Two years ago today we were still a week away from a total lockdown, a delay for which Boris Johnson continues to be lambasted, even though all the evidence shows it made no difference.

Britain’s excess fatalities for the period are no worse than most similar countries and yet at the time we were encouraged to believe this was a uniquely British disaster. We were “Plague Island” and yet it turns out that UK the death toll was below average for western Europe.

This propensity for doing ourselves down has grown over time. When I was young, the narrative of national exceptionalism was strong. Empire, victory in war and epic tales of great adventurers were celebrated not condemned. Patriotism was a virtue not a sin.

Men were men and women were women and no one had any difficulty telling which was which. Over the decades, as prosperity has grown, life spans have been extended and we have become used to comfort and plenty, another disease has eaten into the body politic, that of declinism.

In Britain, this led to our joining the Common Market in a belief that, without pooling sovereignty with our continental neighbours, we were doomed to perpetual weakness. The establishment was obsessed with the idea of joining this club, even if it meant cutting our close ties with countries with which we had more in common, both culturally and emotionally, such as Australia and Canada.

The point is that there is always something to cause anguish and collective heartache, but what is important is to react in a proportionate way. We are currently in an extended bout of dread-filled angst that began with the financial crash of 2008 when it looked like the entire global banking system would fall over.

I thought we would be pushing our belongings around some dystopian world in a shopping trolley like the father in Cormac McCarthy’s The Road. It didn’t happen, although we came close.
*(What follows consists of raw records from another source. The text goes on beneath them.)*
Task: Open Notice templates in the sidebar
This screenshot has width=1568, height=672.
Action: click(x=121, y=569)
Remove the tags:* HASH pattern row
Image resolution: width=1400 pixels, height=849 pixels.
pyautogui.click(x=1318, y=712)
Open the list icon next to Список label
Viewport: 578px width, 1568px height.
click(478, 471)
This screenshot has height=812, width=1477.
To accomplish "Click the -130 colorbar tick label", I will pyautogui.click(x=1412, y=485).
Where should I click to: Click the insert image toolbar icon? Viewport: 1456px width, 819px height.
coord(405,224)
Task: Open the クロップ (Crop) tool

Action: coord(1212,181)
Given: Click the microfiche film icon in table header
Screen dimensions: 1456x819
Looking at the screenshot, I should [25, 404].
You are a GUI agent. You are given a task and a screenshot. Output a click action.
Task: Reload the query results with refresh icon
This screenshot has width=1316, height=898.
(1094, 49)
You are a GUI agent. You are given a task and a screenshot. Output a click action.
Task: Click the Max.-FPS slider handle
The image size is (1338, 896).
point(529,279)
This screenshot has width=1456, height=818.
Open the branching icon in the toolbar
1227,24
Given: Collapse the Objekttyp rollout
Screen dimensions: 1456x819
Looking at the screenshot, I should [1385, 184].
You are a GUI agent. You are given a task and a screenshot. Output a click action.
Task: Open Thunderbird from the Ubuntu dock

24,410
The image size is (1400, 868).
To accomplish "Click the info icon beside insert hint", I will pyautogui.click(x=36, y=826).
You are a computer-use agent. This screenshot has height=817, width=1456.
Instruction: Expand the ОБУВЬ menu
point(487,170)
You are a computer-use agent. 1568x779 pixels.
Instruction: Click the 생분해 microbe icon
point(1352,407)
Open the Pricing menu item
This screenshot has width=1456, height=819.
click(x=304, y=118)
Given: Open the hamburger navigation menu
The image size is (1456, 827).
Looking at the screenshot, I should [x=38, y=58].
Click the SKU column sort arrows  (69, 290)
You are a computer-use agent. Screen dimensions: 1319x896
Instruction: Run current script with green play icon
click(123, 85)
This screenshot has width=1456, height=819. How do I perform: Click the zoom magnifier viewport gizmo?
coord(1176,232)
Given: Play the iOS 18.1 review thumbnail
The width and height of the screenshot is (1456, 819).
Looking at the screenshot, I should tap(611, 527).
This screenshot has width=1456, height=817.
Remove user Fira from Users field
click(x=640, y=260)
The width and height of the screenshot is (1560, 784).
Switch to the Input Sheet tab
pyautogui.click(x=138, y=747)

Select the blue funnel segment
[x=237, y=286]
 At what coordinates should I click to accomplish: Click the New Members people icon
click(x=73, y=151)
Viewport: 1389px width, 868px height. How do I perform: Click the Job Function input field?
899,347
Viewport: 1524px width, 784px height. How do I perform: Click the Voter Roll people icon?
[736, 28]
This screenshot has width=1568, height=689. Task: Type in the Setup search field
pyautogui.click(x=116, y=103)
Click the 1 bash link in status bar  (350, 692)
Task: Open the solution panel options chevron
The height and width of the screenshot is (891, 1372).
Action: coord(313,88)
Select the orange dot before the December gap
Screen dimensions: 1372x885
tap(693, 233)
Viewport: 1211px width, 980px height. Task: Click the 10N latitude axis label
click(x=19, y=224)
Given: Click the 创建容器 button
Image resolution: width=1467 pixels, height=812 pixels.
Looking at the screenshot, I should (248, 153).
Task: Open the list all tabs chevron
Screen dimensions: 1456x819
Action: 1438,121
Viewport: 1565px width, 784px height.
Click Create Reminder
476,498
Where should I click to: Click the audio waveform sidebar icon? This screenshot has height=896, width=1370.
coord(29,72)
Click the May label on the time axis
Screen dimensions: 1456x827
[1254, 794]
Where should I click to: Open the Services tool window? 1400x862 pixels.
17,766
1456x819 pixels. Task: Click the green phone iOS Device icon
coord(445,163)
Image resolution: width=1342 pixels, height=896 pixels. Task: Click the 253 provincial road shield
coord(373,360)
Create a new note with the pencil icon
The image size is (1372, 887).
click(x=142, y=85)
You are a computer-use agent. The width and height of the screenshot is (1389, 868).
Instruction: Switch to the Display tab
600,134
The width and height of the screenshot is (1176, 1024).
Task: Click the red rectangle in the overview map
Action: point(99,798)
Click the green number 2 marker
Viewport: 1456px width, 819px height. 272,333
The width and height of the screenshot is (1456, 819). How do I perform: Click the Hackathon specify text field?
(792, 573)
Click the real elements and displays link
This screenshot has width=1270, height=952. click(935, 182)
Then came Brexit, which half the country was convinced would lead to economic collapse, a run on the pound, the diminution of the UK as an influential world power and a permanent severing of our links with Europe. None of these happened either, nor were they ever likely to, but exaggeration is another character trait we find hard to avoid.

No sooner was Brexit “done”, than news came through from China of a novel coronavirus with the potential to spread rapidly from person to person. Not that the Chinese admitted as much at the time, any more than they were upfront about its provenance, which is increasingly believed to have been a leak from a laboratory in Wuhan.

Then, as the pandemic abated and restrictions were finally removed – with February 20 dubbed “Freedom Day” here in England – that ominous noise we could hear from a far-off land was of Vladimir Putin’s tanks rumbling towards Ukraine. Just when it seemed like life was getting back on an even keel, Covid is beginning to look like a walk in the park.

Now the worry that keeps us awake at night is not just the plight of the poor Ukrainians or the wider economic consequences of the war, but the renewed threat of Armageddon. The shadow of the nuclear bomb, under which we lived during the Cold War, has returned to cast a pall over all of our lives.

A friend said to me the other day that he had never felt so depressed about events, which made me think that, in reality, we had lived through a golden age. Our parents had been bombed in the war and grown up when diseases like polio and diphtheria were still rife. Their fathers had been conscripted to fight in the “war to end all wars’’ which it turned out not to be. If they were shot or otherwise wounded, they had to endure the risk of infection long before the discovery of penicillin.

There has hardly been any time in history that has offered as benign an existence as that enjoyed by those of us born in the late 1950s and 1960s into a stable, democratic country like ours. We were not even called up to do National Service, let alone required to fight in a war. This applies not just to Baby Boomers who subsequent generations think got all the breaks. Those born since have had a few, too.

Most of us who have grown up since the Second World War have come to expect a steady state of prosperity, stability and contentment beyond the imagination of previous generations. We have lost a sense of historical perspective by overreacting to events precisely because life has, by and large, been good for most people most of the time.

The Hobbesian reality is that, for the greater part of man’s existence, wars, famines, pestilence and disaster were the norm just as they still are in some parts of the world. Across Europe and Asia, people happily minding their own business have for centuries suddenly had their worlds snuffed out by Romans or Saxons or Vikings or Normans or Mongols or a succession of Continental armies.

In most of Europe it was commonplace to feel that your life was about to be torn apart, your entire savings lost and that a new reality would emerge to take the place of the old. This misery is now being visited upon Ukraine, whose citizens just three weeks ago were looking forward to the arrival of spring.